Australian food scientist and historian (1916–2012)

Keith Thomas Henry Farrer (28 March 1916 – 6 June 2012) was a chemist, food scientist and historian who was the Chief Scientist of Kraft Foods Limited in Melbourne between 1976 and 1981.

== Early life and education ==
Farrer was born in Footscray in Melbourne but soon left to live in Hobart in Tasmania.
He was first educated at Hobart High School, however after receiving a scholarship in 1930, he left to finish his high school studies at Carey Baptist Grammar School, becoming a school prefect and matriculating in 1933.

Afterwards, he completed a Bachelor of Science (BSc) and a Master of Science (MSc) in 1937 and 1938 respectively at the University of Melbourne. This culminated in 1938 when he joined Kraft Foods Ltd as a research chemist.

== Career ==
Later on, Farrer would go on to support the process in Vegemite, regarding Vitamin B1 (Thiamine) and its associated nutrients. Progressively, he climbed the ranks of the organisation to become senior research chemist between 1944 and 1949, and then Manager of Research and Development (R&D) between 1949 and 1976. Finally, he became Chief Scientist of the company between 1976 and 1981. Farrer later worked in the United Kingdom in the period of 1987 and 2001, where he documented about food additives and other research.

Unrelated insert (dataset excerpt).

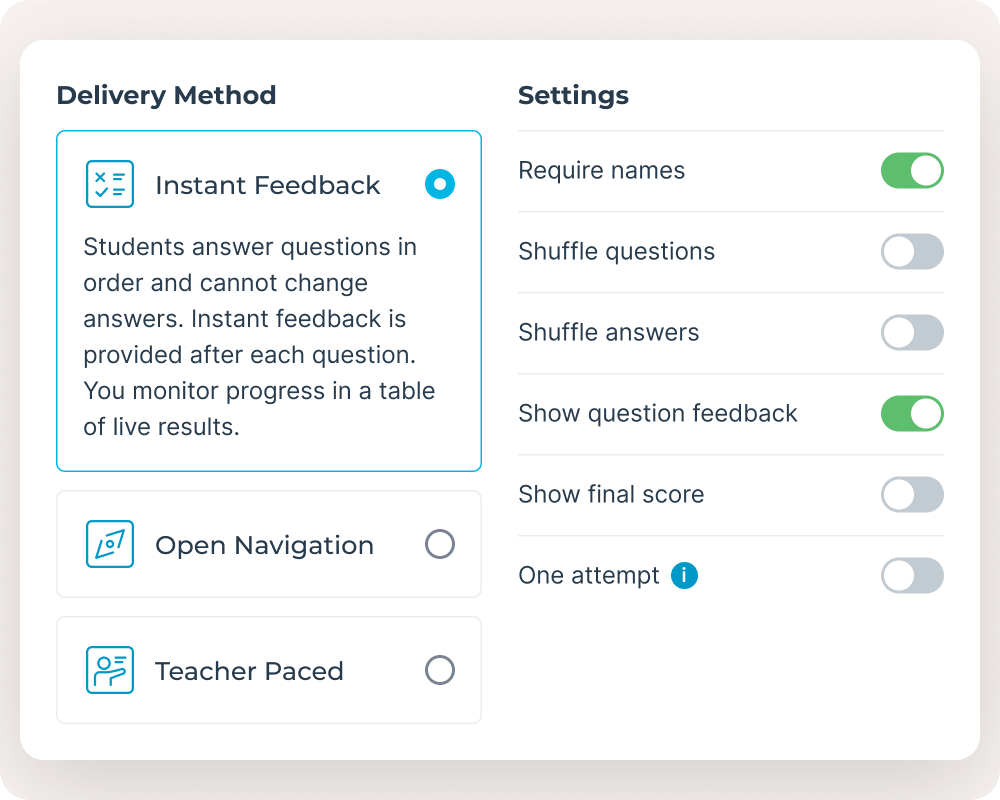
Task: Click the One attempt label text
Action: coord(589,576)
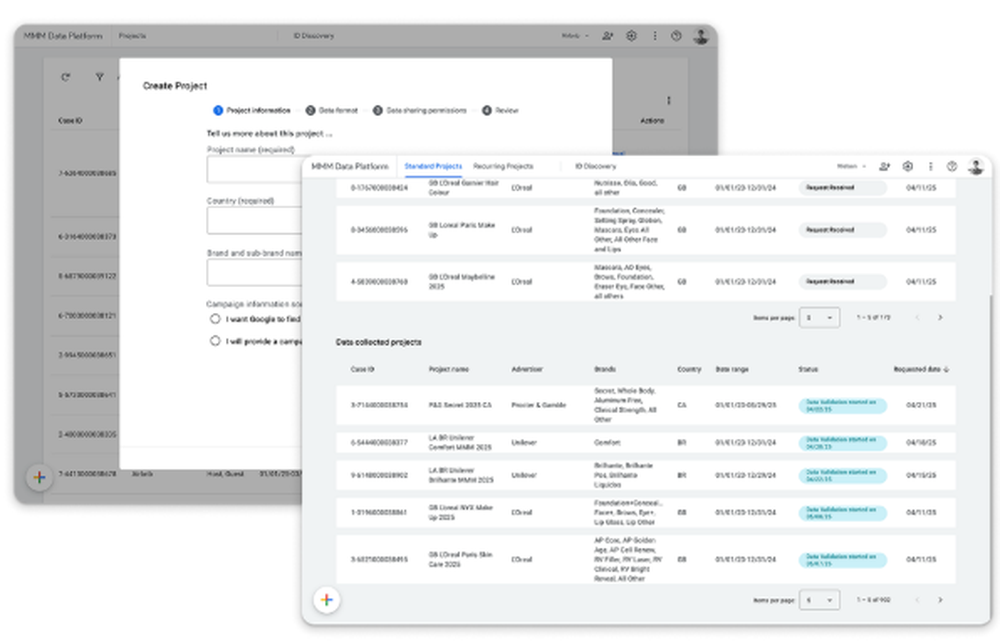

He would also join the Monash University Council, the University of Melbourne Council and other organisations, including the Commonwealth Scientific and Industrial Research Organisation (CSIRO). Later on in life, Farrer would be awarded an honorary doctorate (DSc) in 1954 by the University of Melbourne, and would also complete a Master of Arts (MA) at La Trobe University in 1977, due to his interest in environmental history, particularly about William Carey’s botanical advances.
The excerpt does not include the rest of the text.